Scientific classification
- Kingdom: Animalia
- Phylum: Chordata
- Class: Actinopterygii
- Order: Cypriniformes
- Family: Leuciscidae
- Subfamily: Leuciscinae
- Genus: Rutilus
- Species: R. heckelii
- Binomial name: Rutilus heckelii (Nordmann, 1840)
- Synonyms: Leuciscus heckelii Nordmann, 1840;

= Rutilus heckelii =

- Authority: (Nordmann, 1840)
- Conservation status: LC
- Synonyms: Leuciscus heckelii Nordmann, 1840

Species of fish

Rutilus heckelii is a species of freshwater and brackish water ray-finned fish belonging to the family Leuciscidae, which includes the daces, Eurasian minnows and related fishes. This species occurs in freshened areas of Black and Azov Seas, entering the river drainages that flow into those seas, as well as in some rivers draining into the Aegean Sea.

==Taxonomy==
Rutilus heckelii was first formally described as Leuciscus heckelii in 1840 by the Finnish zoologist Alexander von Nordmann with its type locality given as Crimea, Black Sea, Ukraine.
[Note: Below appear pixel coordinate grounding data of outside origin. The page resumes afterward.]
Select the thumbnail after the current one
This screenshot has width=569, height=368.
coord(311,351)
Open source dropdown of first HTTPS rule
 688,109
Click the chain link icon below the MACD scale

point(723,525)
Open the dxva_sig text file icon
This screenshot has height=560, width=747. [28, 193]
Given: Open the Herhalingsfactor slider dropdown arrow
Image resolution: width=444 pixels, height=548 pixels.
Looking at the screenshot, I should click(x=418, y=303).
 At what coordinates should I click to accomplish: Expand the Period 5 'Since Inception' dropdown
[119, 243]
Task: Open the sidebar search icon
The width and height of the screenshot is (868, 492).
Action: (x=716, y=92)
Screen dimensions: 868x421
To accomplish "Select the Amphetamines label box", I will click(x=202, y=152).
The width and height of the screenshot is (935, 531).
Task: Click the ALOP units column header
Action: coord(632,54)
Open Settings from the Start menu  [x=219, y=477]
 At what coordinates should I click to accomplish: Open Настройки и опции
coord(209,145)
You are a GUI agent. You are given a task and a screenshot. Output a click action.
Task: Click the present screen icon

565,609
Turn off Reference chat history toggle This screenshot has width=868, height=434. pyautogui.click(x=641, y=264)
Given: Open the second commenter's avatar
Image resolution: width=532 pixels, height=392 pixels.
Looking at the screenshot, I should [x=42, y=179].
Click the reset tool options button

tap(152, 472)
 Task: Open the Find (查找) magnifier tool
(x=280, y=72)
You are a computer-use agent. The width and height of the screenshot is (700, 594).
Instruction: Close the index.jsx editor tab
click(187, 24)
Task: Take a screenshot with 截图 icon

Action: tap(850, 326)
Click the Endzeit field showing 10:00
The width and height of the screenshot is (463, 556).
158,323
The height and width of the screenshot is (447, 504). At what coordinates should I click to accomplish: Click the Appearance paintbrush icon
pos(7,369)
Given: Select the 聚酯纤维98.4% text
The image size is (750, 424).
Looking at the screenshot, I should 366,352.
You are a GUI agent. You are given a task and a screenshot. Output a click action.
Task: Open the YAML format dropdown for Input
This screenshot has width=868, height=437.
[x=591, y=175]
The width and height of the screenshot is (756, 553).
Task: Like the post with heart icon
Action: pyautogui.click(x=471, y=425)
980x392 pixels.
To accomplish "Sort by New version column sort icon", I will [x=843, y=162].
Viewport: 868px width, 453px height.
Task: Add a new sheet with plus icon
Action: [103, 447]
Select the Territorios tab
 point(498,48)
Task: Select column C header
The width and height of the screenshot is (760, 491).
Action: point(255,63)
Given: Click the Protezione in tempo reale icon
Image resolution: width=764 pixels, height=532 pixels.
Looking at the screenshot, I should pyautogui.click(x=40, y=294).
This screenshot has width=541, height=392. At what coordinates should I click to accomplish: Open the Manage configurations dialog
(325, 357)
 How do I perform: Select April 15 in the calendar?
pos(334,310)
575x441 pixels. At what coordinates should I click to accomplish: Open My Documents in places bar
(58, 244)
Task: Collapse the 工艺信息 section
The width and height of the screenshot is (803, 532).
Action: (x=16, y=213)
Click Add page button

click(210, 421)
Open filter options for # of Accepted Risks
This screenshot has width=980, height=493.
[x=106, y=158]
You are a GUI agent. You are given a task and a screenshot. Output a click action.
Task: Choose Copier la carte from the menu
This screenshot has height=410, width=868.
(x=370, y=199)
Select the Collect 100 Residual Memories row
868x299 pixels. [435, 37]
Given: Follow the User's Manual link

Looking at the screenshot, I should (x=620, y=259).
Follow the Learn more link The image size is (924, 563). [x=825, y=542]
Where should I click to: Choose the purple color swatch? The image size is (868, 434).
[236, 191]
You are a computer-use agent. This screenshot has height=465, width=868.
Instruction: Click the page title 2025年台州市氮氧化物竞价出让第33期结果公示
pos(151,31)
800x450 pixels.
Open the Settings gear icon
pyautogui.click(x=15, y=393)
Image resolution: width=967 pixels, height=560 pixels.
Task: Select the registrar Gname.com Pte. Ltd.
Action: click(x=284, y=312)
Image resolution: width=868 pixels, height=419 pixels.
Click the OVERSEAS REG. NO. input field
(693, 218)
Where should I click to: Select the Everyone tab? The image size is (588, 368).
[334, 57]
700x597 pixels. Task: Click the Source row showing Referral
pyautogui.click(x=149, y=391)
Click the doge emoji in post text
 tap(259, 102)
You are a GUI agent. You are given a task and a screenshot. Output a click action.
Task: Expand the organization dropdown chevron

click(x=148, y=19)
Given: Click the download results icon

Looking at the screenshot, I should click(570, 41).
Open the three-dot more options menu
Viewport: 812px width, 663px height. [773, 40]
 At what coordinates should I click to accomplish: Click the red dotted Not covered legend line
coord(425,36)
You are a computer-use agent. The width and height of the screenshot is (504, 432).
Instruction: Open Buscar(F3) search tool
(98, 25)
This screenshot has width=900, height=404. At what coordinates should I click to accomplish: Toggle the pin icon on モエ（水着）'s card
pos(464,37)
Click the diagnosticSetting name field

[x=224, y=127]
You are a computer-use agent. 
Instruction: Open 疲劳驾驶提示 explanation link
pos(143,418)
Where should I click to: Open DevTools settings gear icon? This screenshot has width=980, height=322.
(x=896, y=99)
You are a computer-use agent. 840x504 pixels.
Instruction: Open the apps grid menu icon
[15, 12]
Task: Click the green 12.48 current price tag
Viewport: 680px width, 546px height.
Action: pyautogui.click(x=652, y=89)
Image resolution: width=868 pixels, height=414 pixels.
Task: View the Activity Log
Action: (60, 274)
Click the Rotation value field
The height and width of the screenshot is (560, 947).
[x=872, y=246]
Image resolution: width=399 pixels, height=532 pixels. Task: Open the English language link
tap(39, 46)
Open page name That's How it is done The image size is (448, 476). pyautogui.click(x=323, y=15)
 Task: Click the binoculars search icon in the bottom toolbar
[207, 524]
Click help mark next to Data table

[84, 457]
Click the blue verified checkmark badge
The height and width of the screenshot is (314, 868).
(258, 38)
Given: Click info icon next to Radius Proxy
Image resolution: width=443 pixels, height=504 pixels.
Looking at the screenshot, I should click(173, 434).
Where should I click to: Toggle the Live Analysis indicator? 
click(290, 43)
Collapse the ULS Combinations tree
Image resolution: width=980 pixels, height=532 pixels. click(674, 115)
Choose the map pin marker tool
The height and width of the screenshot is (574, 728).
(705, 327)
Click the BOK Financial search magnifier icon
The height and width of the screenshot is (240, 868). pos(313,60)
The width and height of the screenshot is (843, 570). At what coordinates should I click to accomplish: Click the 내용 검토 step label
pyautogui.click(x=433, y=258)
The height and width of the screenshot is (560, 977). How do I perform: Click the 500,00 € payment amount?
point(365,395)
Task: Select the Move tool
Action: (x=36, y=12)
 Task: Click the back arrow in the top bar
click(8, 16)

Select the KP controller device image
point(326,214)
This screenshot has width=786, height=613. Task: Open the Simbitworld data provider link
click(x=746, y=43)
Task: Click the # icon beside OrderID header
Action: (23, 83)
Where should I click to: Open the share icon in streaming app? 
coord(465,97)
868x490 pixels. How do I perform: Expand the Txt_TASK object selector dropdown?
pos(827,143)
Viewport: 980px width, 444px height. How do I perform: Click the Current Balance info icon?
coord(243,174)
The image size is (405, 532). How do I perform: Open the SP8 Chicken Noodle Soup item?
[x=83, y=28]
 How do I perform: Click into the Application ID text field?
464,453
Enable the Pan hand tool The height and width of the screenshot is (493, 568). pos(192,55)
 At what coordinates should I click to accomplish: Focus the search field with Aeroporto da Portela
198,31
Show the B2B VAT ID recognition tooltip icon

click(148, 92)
This species is now classified within the genus Rutilus in the subfamily Leuciscinae of the family Leuciscidae. Some research, however, suggests that R. heckelii may be a part of a more widely distributed species of roach, whose range extends to Siberia. The proper name of that species is Rutilus lacustris, although this has not accepted by Eschmeyer's Catalog of Fishes and other, later, authors.

==Etymology==
Rutilus heckelii belongs to the genus Rutilus, a name which means "red, golden red and reddish yellow" and is an allusion to the red colour of the fins. The specific name is an eponym which honours Johann Jakob Heckel, Nordmann's friend at the Natural History Museum, Vienna in recognition of his advice and assistance.

==Description==
Rutilus heckeli can be told apart from other roaches in the Black Sea basin by its laterally compressed body, having between 39 and 41 scales along the lateral line, the dorsal and anal fin both typically have 10 1/2 branched fin rays, the mouth is downward pointing, the iris is silvery to yellow, the paired fins and the anal fin are grey with dark margins. The breeding males develop nuptial tubercles on the head and on each scale on the flank. This species has a maximum standard length of 43 cm.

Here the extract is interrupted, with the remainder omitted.